▶ [RECORDS SUPPLIED]:
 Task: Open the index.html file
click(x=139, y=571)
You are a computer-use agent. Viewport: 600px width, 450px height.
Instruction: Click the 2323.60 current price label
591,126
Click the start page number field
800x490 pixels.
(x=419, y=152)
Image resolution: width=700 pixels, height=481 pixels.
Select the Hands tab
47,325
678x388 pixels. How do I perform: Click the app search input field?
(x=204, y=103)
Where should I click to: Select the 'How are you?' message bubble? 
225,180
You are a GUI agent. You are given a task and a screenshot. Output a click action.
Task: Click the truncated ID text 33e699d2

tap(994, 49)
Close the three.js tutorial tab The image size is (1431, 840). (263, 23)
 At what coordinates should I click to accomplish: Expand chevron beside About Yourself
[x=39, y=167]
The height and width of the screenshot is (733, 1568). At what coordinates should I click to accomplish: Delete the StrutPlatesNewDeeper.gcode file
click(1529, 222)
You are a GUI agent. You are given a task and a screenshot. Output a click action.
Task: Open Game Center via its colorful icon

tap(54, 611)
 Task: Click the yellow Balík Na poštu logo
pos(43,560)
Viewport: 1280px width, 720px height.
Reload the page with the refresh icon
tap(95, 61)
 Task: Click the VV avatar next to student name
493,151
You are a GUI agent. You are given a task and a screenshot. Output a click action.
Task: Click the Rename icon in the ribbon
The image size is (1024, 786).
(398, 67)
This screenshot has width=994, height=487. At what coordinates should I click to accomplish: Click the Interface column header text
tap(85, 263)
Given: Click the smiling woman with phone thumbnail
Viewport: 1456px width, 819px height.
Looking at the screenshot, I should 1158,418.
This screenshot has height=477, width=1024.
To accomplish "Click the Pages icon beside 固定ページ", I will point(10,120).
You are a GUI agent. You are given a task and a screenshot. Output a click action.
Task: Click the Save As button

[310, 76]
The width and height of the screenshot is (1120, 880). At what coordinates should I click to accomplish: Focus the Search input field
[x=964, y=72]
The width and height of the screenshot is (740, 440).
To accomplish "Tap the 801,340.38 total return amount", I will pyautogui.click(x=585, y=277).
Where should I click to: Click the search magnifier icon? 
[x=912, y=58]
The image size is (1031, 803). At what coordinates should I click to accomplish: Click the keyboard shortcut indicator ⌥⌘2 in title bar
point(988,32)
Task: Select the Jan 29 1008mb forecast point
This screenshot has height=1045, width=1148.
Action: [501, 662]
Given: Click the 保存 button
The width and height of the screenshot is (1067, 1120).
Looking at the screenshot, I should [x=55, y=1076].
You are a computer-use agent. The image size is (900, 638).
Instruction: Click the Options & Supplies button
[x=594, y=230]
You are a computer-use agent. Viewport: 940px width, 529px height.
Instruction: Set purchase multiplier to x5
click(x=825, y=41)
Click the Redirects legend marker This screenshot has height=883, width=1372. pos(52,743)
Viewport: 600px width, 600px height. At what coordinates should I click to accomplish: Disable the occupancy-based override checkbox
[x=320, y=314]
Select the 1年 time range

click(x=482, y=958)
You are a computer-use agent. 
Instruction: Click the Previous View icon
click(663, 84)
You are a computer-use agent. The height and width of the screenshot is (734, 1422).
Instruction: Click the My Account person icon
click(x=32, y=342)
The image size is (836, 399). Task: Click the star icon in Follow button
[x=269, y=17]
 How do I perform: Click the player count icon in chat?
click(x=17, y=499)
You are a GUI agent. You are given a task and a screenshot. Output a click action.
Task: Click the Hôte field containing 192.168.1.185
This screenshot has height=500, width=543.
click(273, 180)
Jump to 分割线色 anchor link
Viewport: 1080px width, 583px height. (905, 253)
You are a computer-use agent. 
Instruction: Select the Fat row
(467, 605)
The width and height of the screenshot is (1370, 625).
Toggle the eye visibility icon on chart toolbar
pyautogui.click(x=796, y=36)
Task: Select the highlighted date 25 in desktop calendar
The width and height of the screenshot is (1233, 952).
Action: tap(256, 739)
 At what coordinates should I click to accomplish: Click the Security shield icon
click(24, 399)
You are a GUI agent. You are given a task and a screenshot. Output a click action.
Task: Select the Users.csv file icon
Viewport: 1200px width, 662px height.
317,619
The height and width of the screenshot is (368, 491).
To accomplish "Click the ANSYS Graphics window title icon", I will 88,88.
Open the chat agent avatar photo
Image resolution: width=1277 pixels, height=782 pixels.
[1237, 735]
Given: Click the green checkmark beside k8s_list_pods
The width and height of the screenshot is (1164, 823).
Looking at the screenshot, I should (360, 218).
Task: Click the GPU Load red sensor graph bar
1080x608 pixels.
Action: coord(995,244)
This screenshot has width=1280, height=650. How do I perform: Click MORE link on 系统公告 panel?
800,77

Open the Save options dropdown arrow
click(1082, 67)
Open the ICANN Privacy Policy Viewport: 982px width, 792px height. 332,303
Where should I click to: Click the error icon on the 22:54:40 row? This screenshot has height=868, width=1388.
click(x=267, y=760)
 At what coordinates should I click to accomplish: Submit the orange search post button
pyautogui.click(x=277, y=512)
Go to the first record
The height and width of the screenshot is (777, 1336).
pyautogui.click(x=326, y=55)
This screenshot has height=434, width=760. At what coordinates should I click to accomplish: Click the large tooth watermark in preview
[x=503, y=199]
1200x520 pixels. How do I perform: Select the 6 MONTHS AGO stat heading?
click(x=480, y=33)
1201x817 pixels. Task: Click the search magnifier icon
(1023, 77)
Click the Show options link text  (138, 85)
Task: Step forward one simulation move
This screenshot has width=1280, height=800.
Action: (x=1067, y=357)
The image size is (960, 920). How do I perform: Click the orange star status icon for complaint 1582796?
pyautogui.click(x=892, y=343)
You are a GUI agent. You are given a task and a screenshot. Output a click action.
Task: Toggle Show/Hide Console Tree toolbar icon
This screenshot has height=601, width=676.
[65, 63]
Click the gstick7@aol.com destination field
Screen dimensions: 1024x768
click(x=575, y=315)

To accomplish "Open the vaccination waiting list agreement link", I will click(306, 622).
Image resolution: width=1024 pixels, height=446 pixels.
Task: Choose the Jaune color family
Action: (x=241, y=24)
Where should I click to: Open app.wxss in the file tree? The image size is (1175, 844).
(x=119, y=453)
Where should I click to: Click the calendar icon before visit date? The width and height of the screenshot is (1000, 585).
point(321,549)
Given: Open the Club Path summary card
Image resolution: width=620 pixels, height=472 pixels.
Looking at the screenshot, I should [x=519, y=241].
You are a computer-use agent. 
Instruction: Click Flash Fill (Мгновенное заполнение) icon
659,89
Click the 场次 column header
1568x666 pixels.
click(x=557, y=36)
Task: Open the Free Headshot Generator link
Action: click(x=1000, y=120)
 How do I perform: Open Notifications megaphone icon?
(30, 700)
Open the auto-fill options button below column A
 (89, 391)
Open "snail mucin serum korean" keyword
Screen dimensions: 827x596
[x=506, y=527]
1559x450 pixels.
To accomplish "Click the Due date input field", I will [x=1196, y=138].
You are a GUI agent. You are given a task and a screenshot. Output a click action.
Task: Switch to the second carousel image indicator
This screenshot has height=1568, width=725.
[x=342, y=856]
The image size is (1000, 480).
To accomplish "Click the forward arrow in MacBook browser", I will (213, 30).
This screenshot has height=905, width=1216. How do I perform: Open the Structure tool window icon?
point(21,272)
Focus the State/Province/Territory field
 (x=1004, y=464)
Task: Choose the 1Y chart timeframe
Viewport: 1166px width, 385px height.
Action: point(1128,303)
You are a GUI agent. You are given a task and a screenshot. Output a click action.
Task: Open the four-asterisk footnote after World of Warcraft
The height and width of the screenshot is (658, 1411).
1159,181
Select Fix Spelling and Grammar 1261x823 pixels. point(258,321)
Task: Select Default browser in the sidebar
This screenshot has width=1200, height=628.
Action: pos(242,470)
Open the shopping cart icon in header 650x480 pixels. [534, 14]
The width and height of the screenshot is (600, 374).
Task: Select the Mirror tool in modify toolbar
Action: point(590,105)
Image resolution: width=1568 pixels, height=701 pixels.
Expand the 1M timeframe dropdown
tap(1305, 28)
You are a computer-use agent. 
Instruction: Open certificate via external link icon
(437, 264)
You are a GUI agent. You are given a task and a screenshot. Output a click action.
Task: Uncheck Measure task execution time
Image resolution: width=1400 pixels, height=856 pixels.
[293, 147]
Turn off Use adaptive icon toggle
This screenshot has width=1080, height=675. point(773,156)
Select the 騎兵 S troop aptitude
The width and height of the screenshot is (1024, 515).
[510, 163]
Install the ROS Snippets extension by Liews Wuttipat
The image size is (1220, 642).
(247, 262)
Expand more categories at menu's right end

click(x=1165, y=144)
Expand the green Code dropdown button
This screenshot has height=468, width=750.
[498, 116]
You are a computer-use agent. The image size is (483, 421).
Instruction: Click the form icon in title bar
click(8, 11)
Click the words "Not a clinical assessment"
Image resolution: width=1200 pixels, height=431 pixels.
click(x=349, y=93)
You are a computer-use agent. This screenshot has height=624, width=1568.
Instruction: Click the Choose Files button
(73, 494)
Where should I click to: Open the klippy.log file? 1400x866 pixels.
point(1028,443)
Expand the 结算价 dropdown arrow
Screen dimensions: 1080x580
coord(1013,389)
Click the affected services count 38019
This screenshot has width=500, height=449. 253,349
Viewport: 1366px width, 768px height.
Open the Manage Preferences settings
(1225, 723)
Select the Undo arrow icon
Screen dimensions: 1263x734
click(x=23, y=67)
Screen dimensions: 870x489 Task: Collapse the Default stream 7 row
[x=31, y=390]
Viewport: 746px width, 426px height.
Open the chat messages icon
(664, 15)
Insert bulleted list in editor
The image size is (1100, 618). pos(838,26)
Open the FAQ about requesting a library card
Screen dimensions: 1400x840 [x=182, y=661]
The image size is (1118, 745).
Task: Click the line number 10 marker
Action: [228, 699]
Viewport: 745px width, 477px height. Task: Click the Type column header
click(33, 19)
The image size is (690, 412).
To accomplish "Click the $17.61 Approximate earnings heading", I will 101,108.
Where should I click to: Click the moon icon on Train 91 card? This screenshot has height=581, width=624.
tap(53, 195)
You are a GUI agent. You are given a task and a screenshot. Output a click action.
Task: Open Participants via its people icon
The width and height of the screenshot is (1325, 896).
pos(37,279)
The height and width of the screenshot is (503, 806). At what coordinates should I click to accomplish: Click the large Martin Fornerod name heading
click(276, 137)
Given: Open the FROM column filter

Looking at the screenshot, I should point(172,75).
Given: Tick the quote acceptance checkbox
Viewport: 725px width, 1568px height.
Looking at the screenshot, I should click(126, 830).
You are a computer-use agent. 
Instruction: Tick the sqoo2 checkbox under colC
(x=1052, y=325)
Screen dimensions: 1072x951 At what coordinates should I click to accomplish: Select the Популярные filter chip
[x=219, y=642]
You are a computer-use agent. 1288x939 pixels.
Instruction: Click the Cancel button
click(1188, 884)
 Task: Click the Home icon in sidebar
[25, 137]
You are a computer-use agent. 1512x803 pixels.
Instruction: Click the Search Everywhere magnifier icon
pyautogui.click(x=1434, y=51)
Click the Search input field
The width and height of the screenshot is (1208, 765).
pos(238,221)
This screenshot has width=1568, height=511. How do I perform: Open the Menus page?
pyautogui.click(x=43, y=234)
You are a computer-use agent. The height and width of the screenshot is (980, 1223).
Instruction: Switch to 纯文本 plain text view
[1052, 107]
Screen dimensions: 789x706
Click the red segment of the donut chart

▶ [PROBLEM DESCRIPTION]:
Which lines above contain the word "browser"? Copy all of them.

▶ [RESPONSE BOX]:
To accomplish "Click the forward arrow in MacBook browser", I will (213, 30).
Task: Select Default browser in the sidebar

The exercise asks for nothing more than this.